Chicago

Ted Halkin

Pro Grafica Gallery

The Pro Grafica Gallery showed the drawings of Ted Halkin. It was a remarkable group of works characterized by sparkle and dash. This is said in the light of Halkin's earlier work, such as the relief paintings of the 1950s, which were figurative and illustrative of his own private world of mythology; the sculpture constructions were an outgrowth of the reliefs and then the abstract (although still highly evocative) laminated wood sculpture from the 1960s. His most recent works are a series of as yet unexhibited paintings of which here recent drawings from the last eight months are indicative. Over a 15 year span his work has become increasingly abstract although always suggestive and evocative. These drawings exemplify the viability and resilience of this artist.

Graphite, colored pencil, ink link have all been used—relatively simple means. The pastel shadings of colored pencils, mixed and overlaid or blended with the subtlety of the silver grey gauze of the graphite (or in some, a sure, unwavering inked line) or the nuances of graphite as it picks up a textured surface in rubbed areas or, equally shadowy, the transfer of images; or it may enclose the form of structures which shift visibly between the plausible and the implausible.
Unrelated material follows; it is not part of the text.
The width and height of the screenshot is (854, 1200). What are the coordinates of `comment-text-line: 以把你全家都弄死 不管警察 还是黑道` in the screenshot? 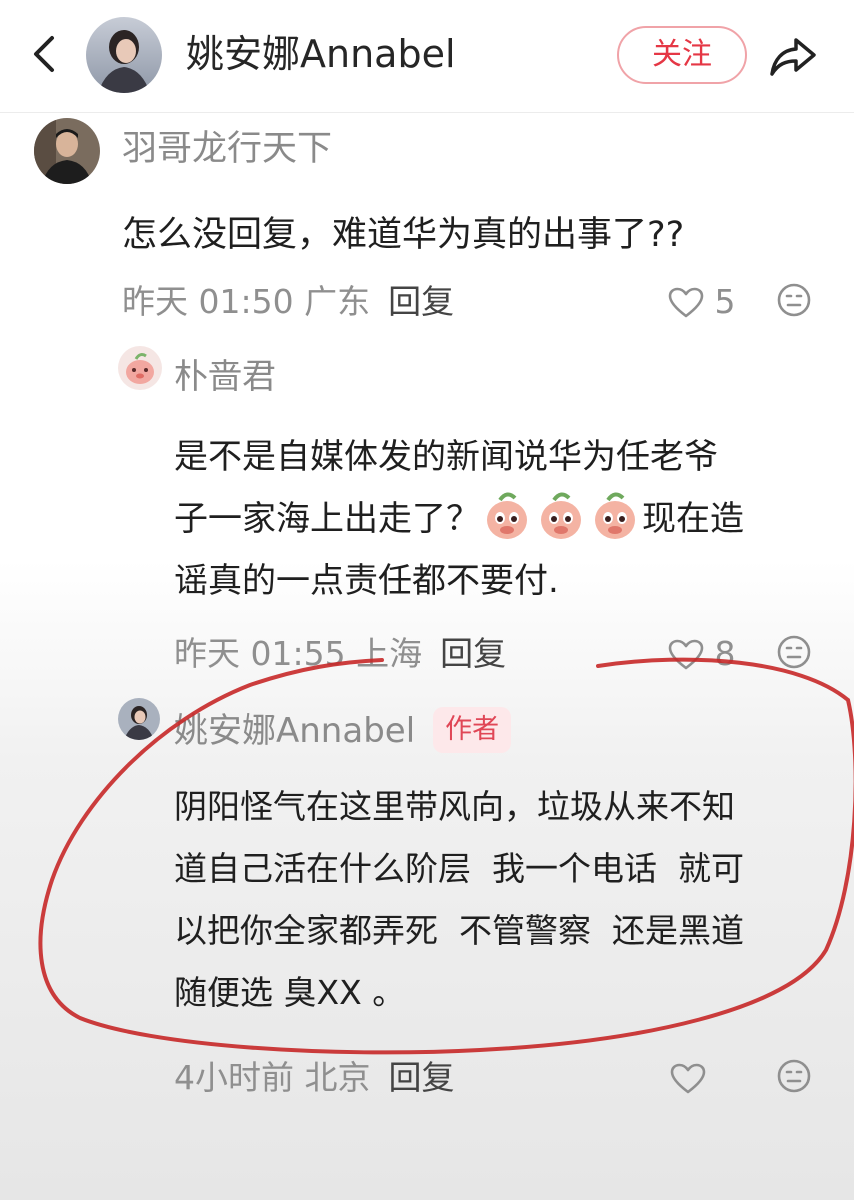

All of this is done with a lightness of touch and a “control” so deft that we are unaware of it and it enables him to deal with conventions in such way that we view the image as both picture in the traditional sense and as line, shape, shadings, etc., which preserve the importance of the surface.

His experience with the surface in his reliefs and with the actual building of his sculpture are now mingled with the conventions of painting, which necessitates our acceptance as the initial act in our experience. The detachment with which these drawings were accomplished allows the seriousness and importance of high comedy to permeate each one.